◆ GIVEN TEXT

===============

Saturday, June 14, 2008

Barratt Developments has won the fiercely contested takeover battle for its smaller rival Wilson Bowden with a £2.2bn agreed bid that will create the UK's biggest homebuilder.

The deal, a record for the sector, will mean a windfall of about £700m in cash and shares for Wilson Bowden's chairman and co-founder David Wilson and his family, who together own about 37% of the company.

The auction process was sparked by Mr Wilson's announcement in July that he was reviewing his family's stake. The combined group will have a 12% market share, ahead of Persimmon, and the deal is likely to catapult it into the FTSE 100.

Barratt beat stiff competition from other bidders, including a consortium led by the Scottish billionaire Sir Tom Hunter, which is thought to have been backed by the private equity arm of HBOS. George Wimpey, another builder, also made it to the final stages of the auction.

Barratt will pay 950p in cash and 1.0647 new Barratt shares for each Wilson Bowden share, valuing Wilson Bowden shares at £22.45 each.

Mark Clare, who took over as Barratt's chief executive in October, described the acquisition as "outstanding". He said: "It creates a powerhouse for organic growth going forward. This company will lead the sector."

Evolution Securities analyst Simon Brown said: "This is a coup for Mark Clare ... who has an ambition to drive Barratt to the forefront of UK housing, and with this deal he will succeed."

===============

◆ EXCERPTED DATA
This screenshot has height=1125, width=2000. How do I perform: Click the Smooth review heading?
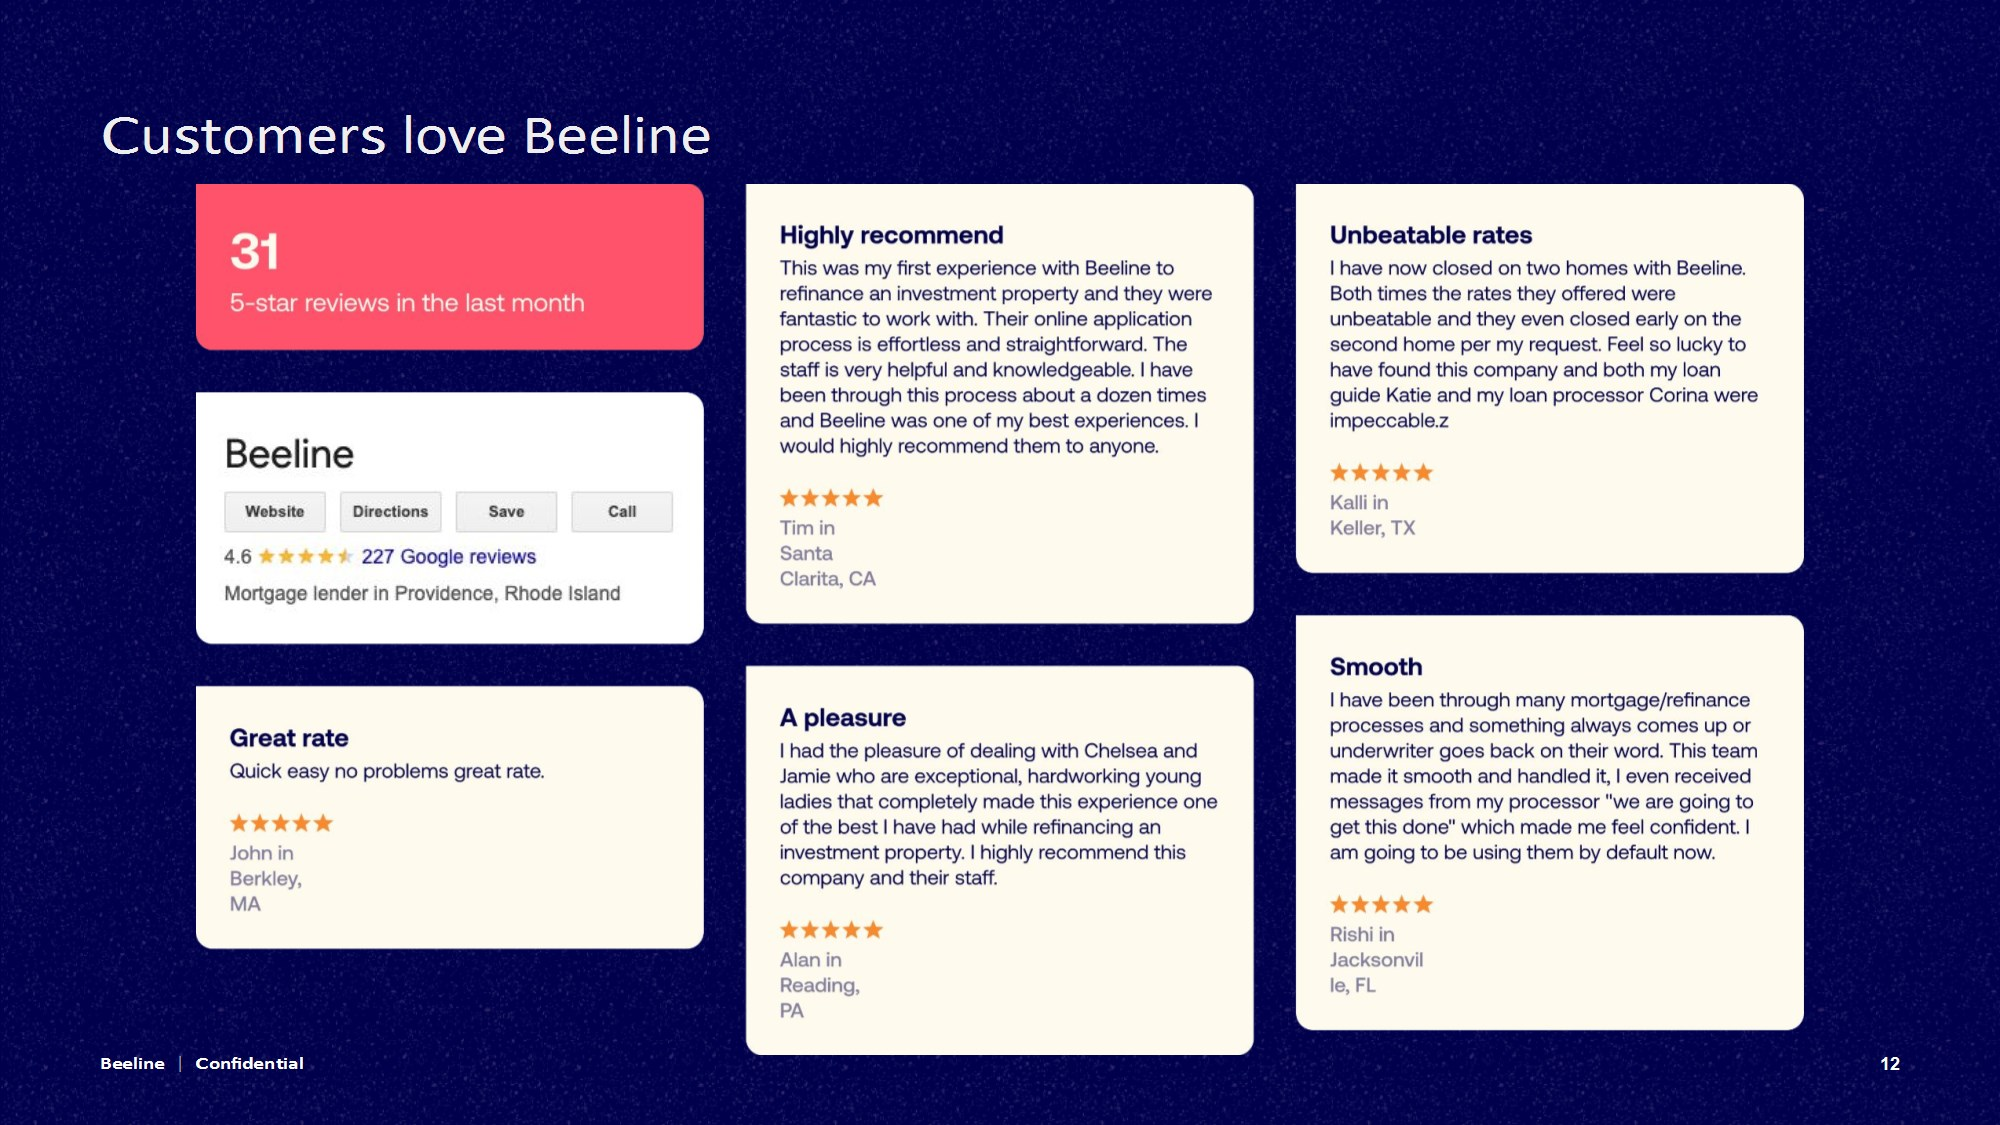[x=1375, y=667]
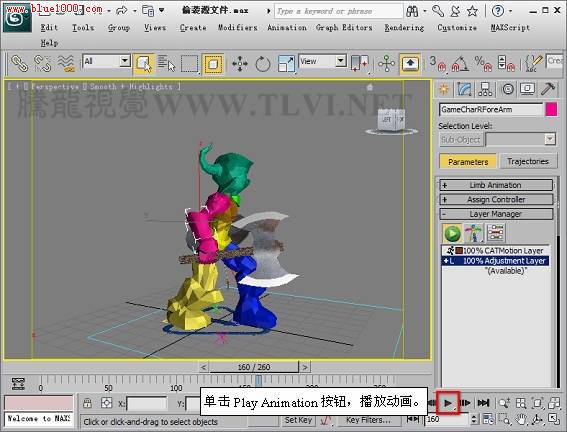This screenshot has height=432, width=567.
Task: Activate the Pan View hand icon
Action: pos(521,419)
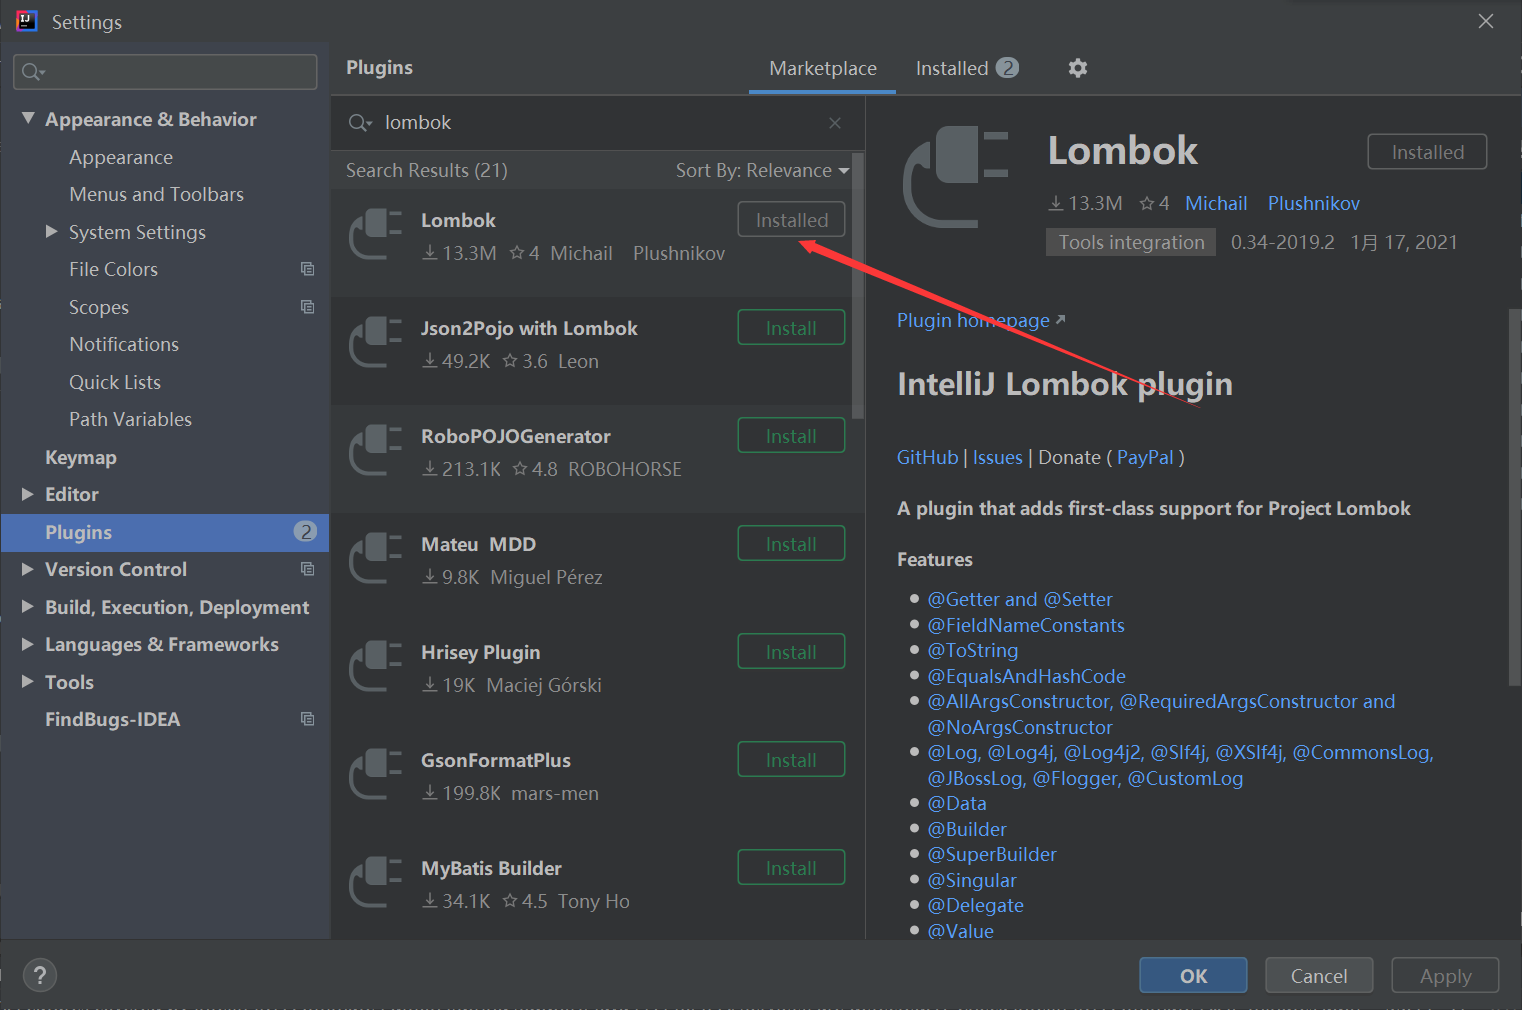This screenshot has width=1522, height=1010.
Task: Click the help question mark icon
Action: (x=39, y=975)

===============

◆ SET TASKS
a – In the takeover article, starting at "The auction process" and ending at "at £22.45 each.", substitute "sale" for "auction" and write out that passage.
b – According to the takeover article, why will the deal bring David Wilson and his family a windfall?
c – Extend the article on the Barratt takeover of Wilson Bowden past its final sentence.

◆ RESPONSES BY TASK
a –
The sale process was sparked by Mr Wilson's announcement in July that he was reviewing his family's stake. The combined group will have a 12% market share, ahead of Persimmon, and the deal is likely to catapult it into the FTSE 100.

Barratt beat stiff competition from other bidders, including a consortium led by the Scottish billionaire Sir Tom Hunter, which is thought to have been backed by the private equity arm of HBOS. George Wimpey, another builder, also made it to the final stages of the sale.

Barratt will pay 950p in cash and 1.0647 new Barratt shares for each Wilson Bowden share, valuing Wilson Bowden shares at £22.45 each.

b – David Wilson and his family together own about 37% of Wilson Bowden. Barratt's £2.2bn agreed bid will therefore bring them about £700m in cash and shares.

c –
Barratt has secured irrevocable acceptances from investors holding 37.7% of the shares - Mr Wilson and his family, and Wilson Bowden's directors - and any counter-offer would have to be 10% higher than Barratt's agreed bid. Wilson Bowden shares fell 38p to £22.75 on news of the agreed bid.

The acquisition gives Barratt the David Wilson luxury homes brand, with an average sale price of £203,000, and while Barratt mainly operates in the north and south of England, Wilson Bowden focuses on the Midlands. Barratt has pencilled in synergies of at least £45m from removing overlap between the two businesses and increased purchasing power, while it estimates integrating the two companies will lead to one-off costs of £35m.

Mr Clare said there will "inevitably" be some job losses, but he refused to give details. He praised Wilson Bowden's management but said Barratt had not decided yet who would stay on. The two companies employ a total of 7,500 people.

Original story from Guardian Business.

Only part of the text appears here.